▶ **Task prompt**
Please count the lines in the entries below that include the word "computer", and give only the number.

--------------------

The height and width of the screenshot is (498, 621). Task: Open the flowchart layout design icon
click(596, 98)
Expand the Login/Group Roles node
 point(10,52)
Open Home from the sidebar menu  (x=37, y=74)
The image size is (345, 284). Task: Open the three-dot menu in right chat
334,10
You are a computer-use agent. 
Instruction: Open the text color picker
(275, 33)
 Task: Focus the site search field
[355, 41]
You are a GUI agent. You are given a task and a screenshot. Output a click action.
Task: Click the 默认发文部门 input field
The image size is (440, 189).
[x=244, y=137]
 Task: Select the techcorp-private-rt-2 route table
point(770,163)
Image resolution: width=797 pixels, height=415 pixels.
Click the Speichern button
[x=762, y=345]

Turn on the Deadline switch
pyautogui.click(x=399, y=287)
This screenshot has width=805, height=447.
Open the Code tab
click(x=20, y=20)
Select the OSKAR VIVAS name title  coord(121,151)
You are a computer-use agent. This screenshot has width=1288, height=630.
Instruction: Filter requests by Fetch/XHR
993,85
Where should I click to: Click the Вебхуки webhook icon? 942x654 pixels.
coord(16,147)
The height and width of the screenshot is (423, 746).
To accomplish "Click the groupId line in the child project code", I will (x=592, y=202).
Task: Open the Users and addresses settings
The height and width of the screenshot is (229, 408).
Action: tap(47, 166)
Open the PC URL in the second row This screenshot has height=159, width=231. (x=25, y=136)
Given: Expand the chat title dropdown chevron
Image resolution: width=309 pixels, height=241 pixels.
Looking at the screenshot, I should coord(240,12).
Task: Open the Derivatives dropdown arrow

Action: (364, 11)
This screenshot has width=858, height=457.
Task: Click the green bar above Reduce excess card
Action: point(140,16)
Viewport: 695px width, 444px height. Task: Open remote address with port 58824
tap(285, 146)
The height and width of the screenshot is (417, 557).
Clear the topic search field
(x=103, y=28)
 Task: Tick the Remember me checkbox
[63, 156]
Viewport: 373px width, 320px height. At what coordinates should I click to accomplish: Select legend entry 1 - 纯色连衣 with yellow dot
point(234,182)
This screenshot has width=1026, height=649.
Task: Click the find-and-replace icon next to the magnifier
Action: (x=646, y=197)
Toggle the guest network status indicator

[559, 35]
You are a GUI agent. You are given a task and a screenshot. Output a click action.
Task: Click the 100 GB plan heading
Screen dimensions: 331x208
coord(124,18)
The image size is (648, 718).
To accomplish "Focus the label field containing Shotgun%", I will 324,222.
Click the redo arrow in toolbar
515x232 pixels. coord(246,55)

--------------------

▶ **Response to this task**
2